En plena obsesión conspiratoria, Iván «descubre» que el complot de los boyardos tenía sus raíces en Novgorod, la vieja e ilustre ciudad libre que hacía tiempo había perdido su independencia, pero que conservaba su riqueza y vitalidad económica como segunda ciudad de Moscovia. Iván sospechaba, además, que el arzobispo de Novgorod, Pimen, y otros elementos de la ciudad eran reconocidos traidores, ya que no solo intentaban entregarla a los polacolituanos, sino que habían sostenido la candidatura al trono moscovita de Vladimir Staritski. En enero de 1570 Iván se instaló en Novgorod al frente de una nutrida tropa de opritchniki y desplegó sobre la ciudad y sus habitantes todo su odio y su rabia. Detenciones, torturas y muertes particularmente crueles se multiplicaron y el propio arzobispo Pimen fue encerrado en un monasterio, donde murió al poco tiempo. La matanza sistemática de que fueron objeto los habitantes de Novgorod se prolongó durante cinco semanas, durante las cuales el zar estuvo acompañado de su hijo el zarevich, también llamado Iván, que, educado en los sádicos métodos criminales de su padre, participó activamente en la carnicería, disfrutando con el sufrimiento ajeno tanto como su progenitor. Como escribe Troyat, Iván y su hijo «compartían su afición por el vino, el estupro y la sangre»12. El número de víctimas mortales de Novgorod varía, según las diferentes fuentes entre los 15.000 (cálculo de Kurbskii) y los 60.000 (según la Primera crónica de Pskov). En palabras de Troyat, «el río Volkhov se llenó de cadáveres y las aguas arrastraban la sangre y los restos humanos hasta el lago Ladoga»13.

·····

INSTRUCCIÓN ESCRITA. Según el pasaje sobre la matanza de Novgorod, ¿por qué Iván tenía por traidores al arzobispo Pimen y a otros elementos de la ciudad? Responda en una a tres oraciones. El material no guarda relación con el pasaje.

DATOS PROPORCIONADOS.
·····

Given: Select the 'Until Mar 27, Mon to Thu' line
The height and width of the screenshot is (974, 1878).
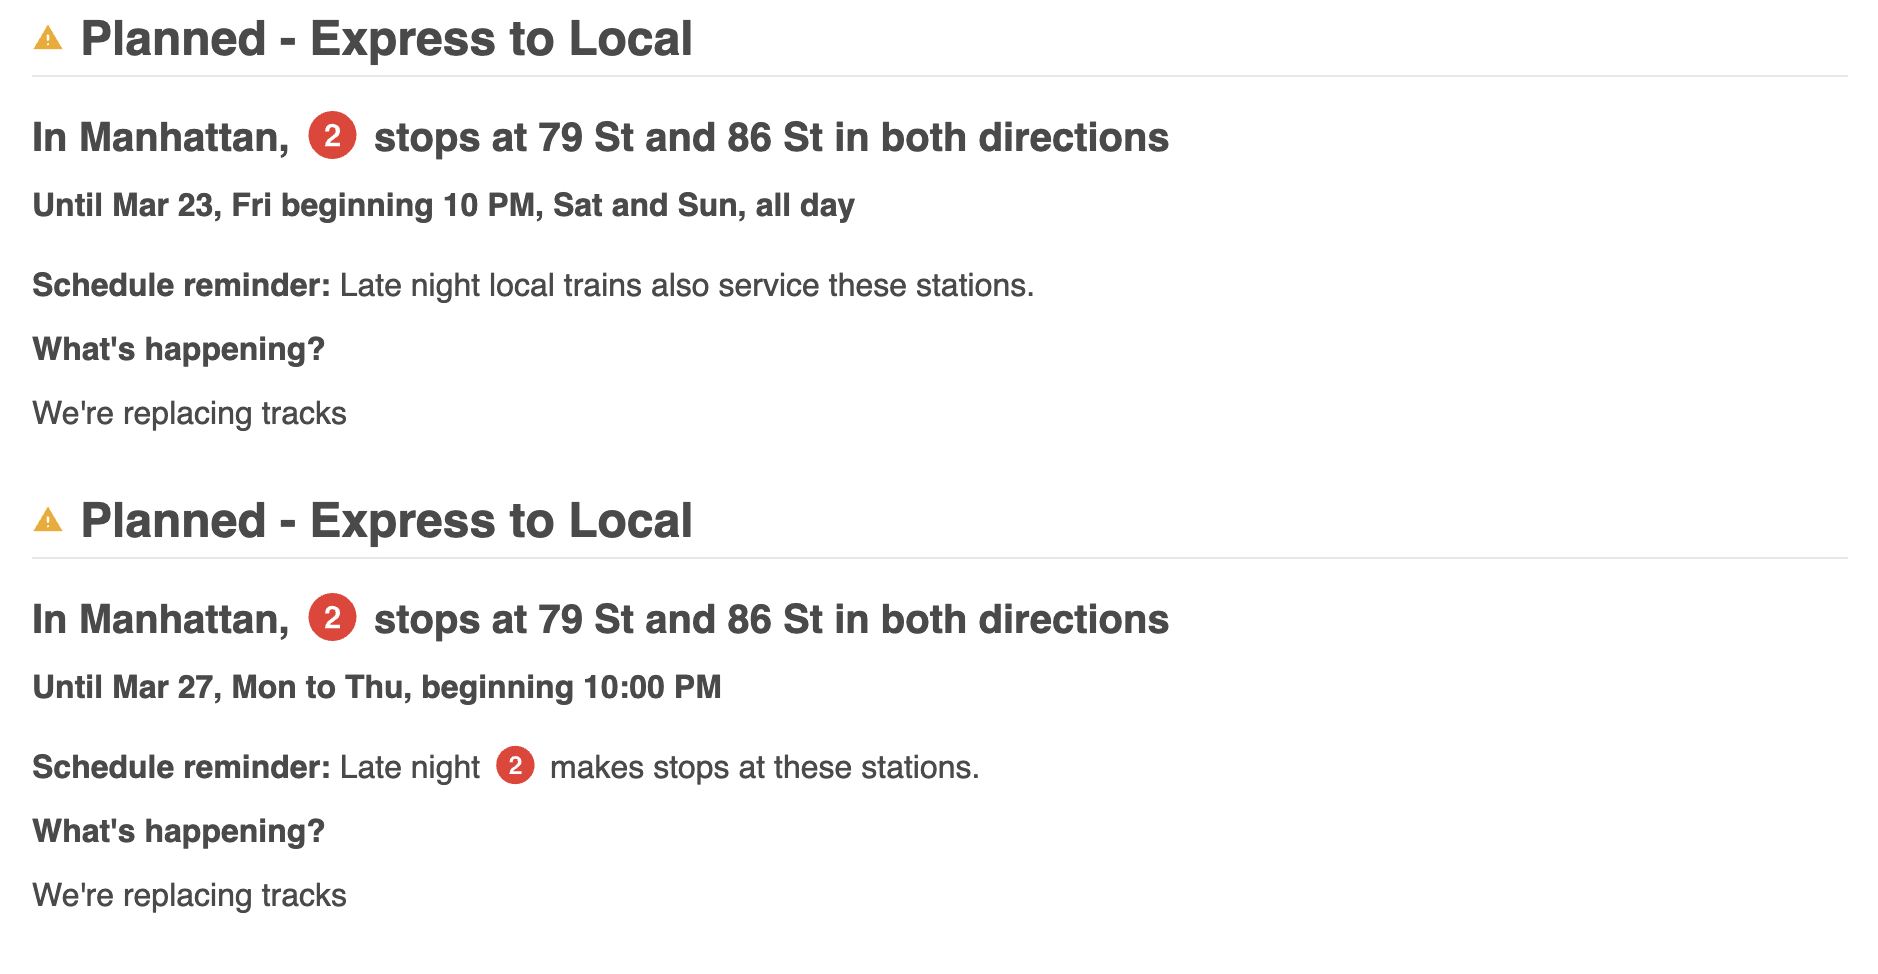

·····

TAREA RESUELTA. Iván los tenía por traidores porque sospechaba que intentaban entregar Novgorod a los polacolituanos. Además, creía que habían apoyado la candidatura de Vladimir Staritski al trono moscovita.